[PROVIDED DATA — start]

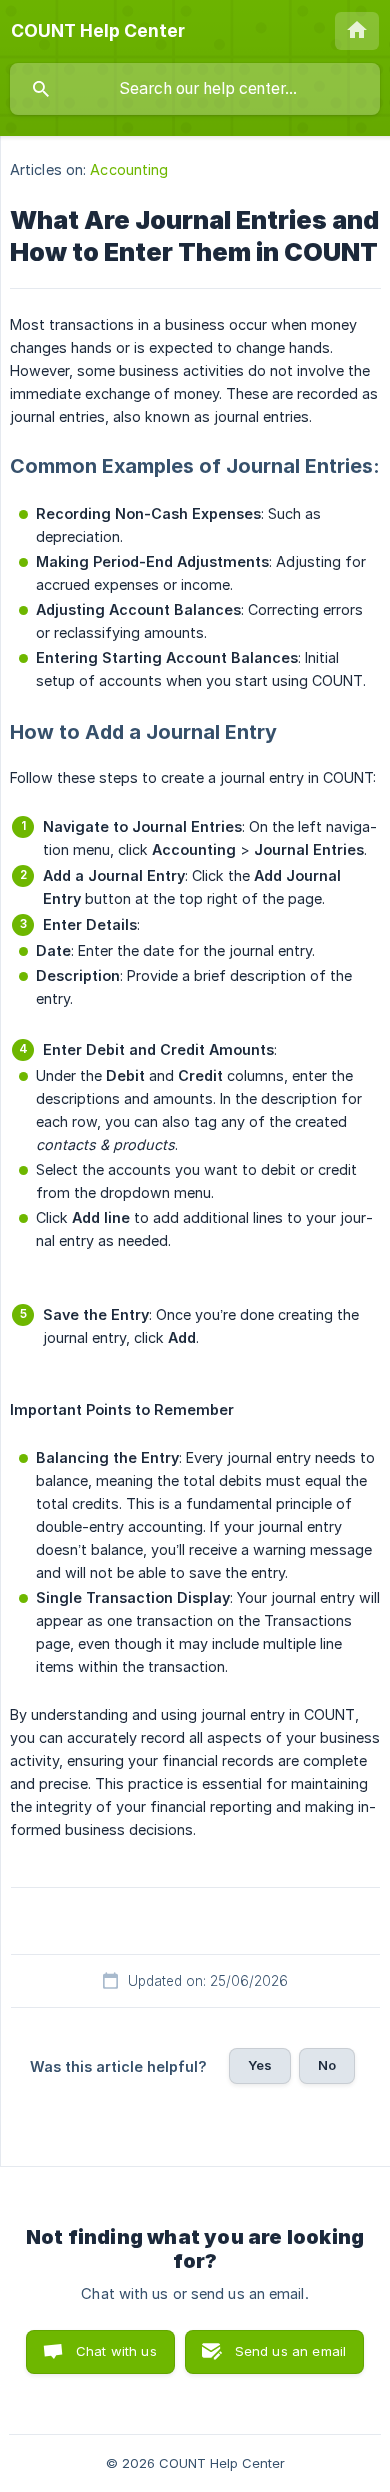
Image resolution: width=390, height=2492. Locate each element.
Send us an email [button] (290, 2351)
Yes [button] (260, 2065)
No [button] (327, 2065)
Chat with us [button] (116, 2351)
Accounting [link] (129, 169)
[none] (98, 31)
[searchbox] (195, 89)
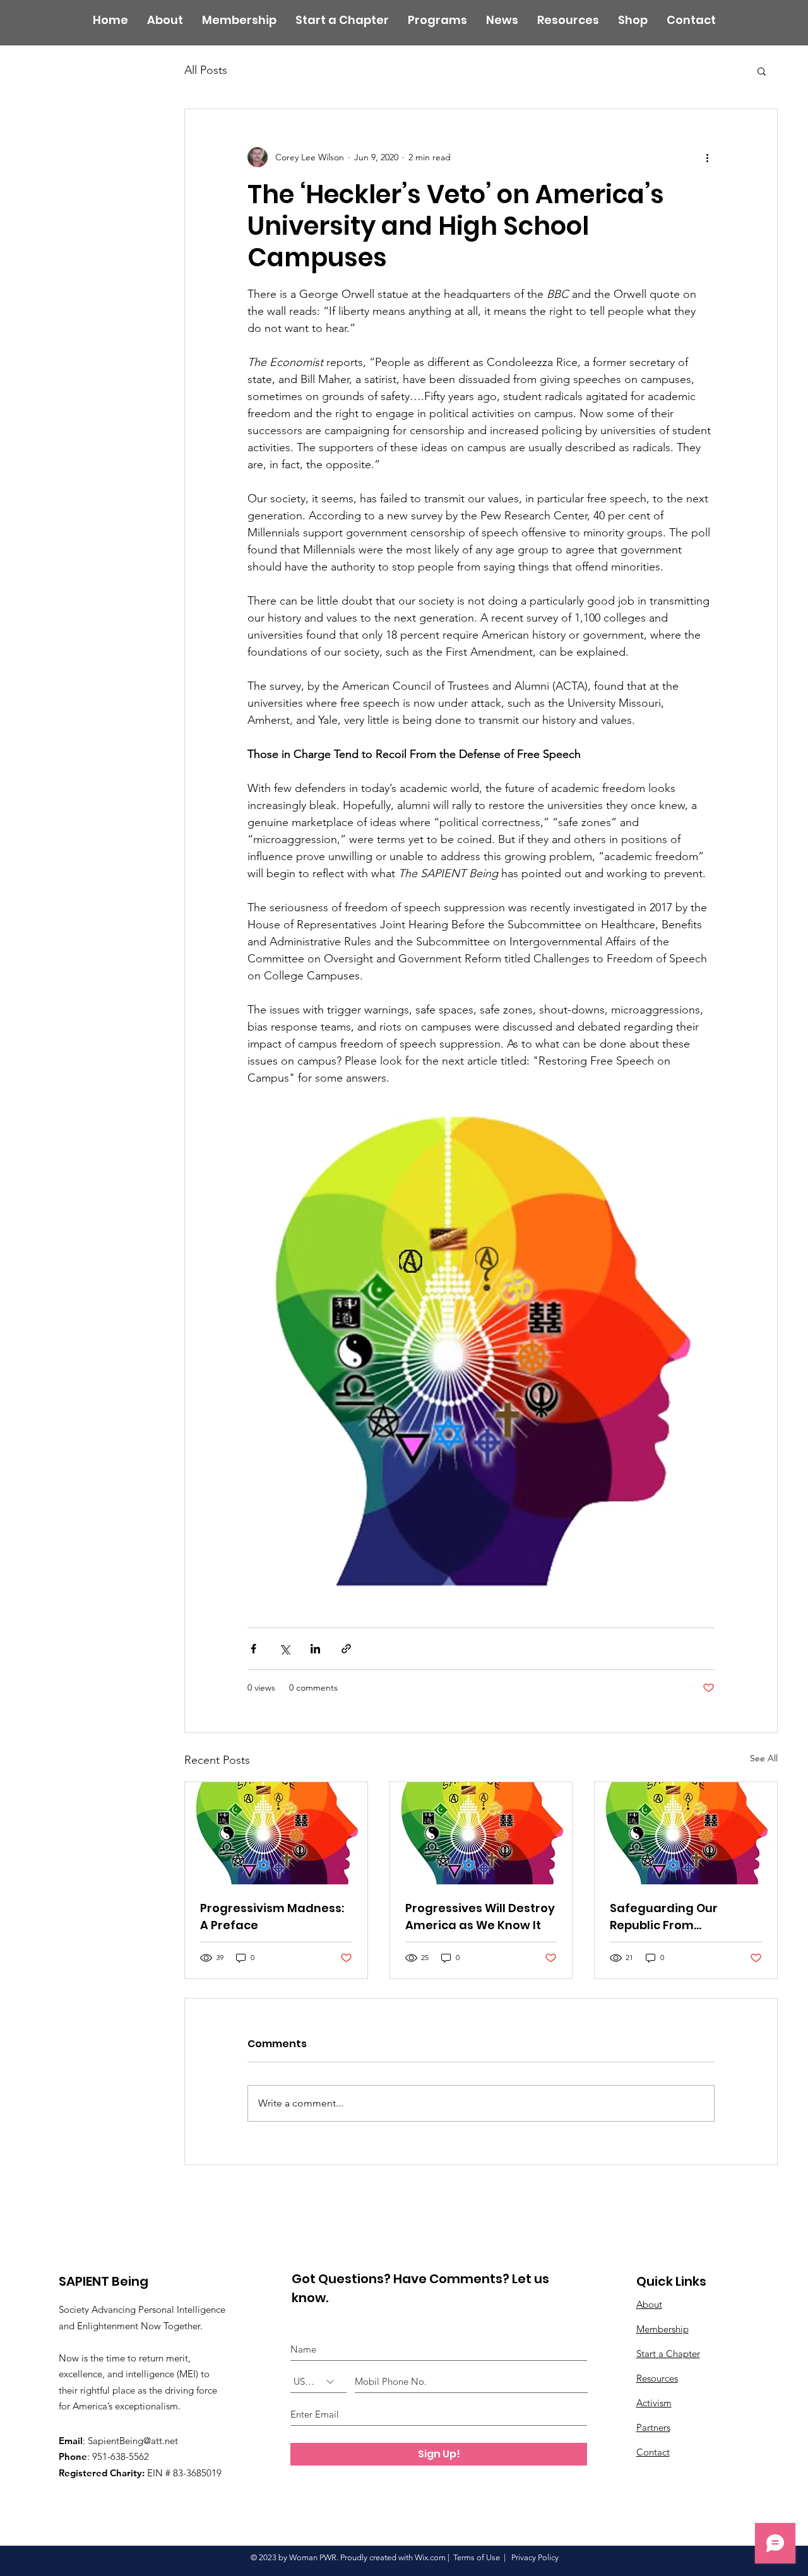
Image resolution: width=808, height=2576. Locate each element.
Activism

[PROVIDED DATA — finish]

Word for word, retype the material above without its pictures.

§ SOLUTION BELOW:
Image resolution: width=390, height=2492. Locate each element.
Send us an email [button] (290, 2351)
Yes [button] (260, 2065)
No [button] (327, 2065)
Chat with us [button] (116, 2351)
Accounting [link] (129, 169)
[none] (98, 31)
[searchbox] (195, 89)
Image resolution: width=808, height=2576. Locate each element.
Activism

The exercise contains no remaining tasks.